Church and state: Giving the devil his due
If Oklahoma’s government wants to promote Christianity, it will have to give equal time to Satan.
If Oklahoma’s government wants to promote Christianity, said Amanda Marcotte in Salon.com, it will have to give equal time to Satan. Last week, a prankster group calling itself the Satanic Temple unveiled a proposal for a monument to be erected outside the state Capitol: A 7-foot-tall goat-headed demon relaxing on a pentagram-engraved throne, with smiling children at its side. “Hilarious as the statue is, it was designed to make a serious point.” A Ten Commandments monument was placed on Capitol grounds in 2012, so unless the legislature wants to be seen as endorsing Christianity—violating the Constitution’s prohibition on state-sanctioned religion—it has to make public property available to all religions. In making that point, I just wish the faux Satanists were “a little more tasteful,” said Robin Abcarian in the Los Angeles Times. When you’re walking across the Capitol’s deserted lawn at dusk, you don’t want to run into a “horned creature right out of the scary part of Ghostbusters.”
This pagan idol is never, ever going to be installed, said Jim Treacher in DailyCaller.com. First of all, the state legislature is refusing to sign off on any new monuments, since courts have yet to rule on an American Civil Liberties Union lawsuit against the Ten Commandments statue. But erecting a tribute to Beelzebub was never really the Satanic Temple’s aim. This is a sophomoric provocation—“a big ‘F--- you, Dad!’ to the rest of America.” Yet it’s disturbing to see liberals rally around the Satanists, said Robert Knight in The Washington Times. They’ve been so blinded by the ideology of equality—in which same-sex “marriages” are identical to the real thing—that they now believe God and Satan, good and evil, “are the flip sides of each other, roughly equal.”
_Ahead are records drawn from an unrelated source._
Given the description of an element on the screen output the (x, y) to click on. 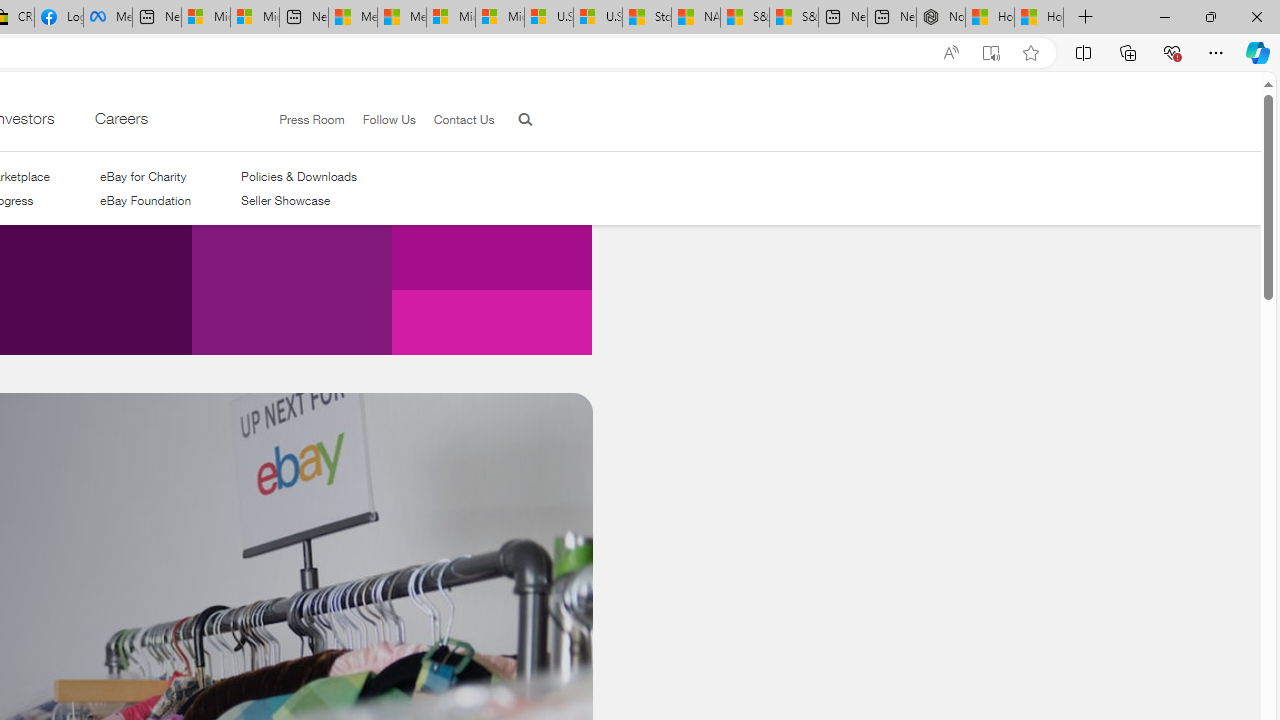
Follow Us (389, 119)
eBay for Charity (145, 176)
Careers (120, 123)
eBay Foundation (145, 200)
Follow Us (380, 120)
Press Room (312, 119)
How to Use a Monitor With Your Closed Laptop (1039, 17)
When it comes to religion, “the government can’t play favorites,” said Steve Benen in MSNBC.com. “There are, after all, no second-class American citizens when it comes to the First Amendment,” which is why other groups—from Hindus to the satirical Church of the Flying Spaghetti Monster—are now demanding a space at the Capitol. Oklahoma’s legislature might not like all this multicultural clutter on their state lawn. But they opened the door with the Ten Commandments tablet, “and it’s going to get crowded as others walk through it.”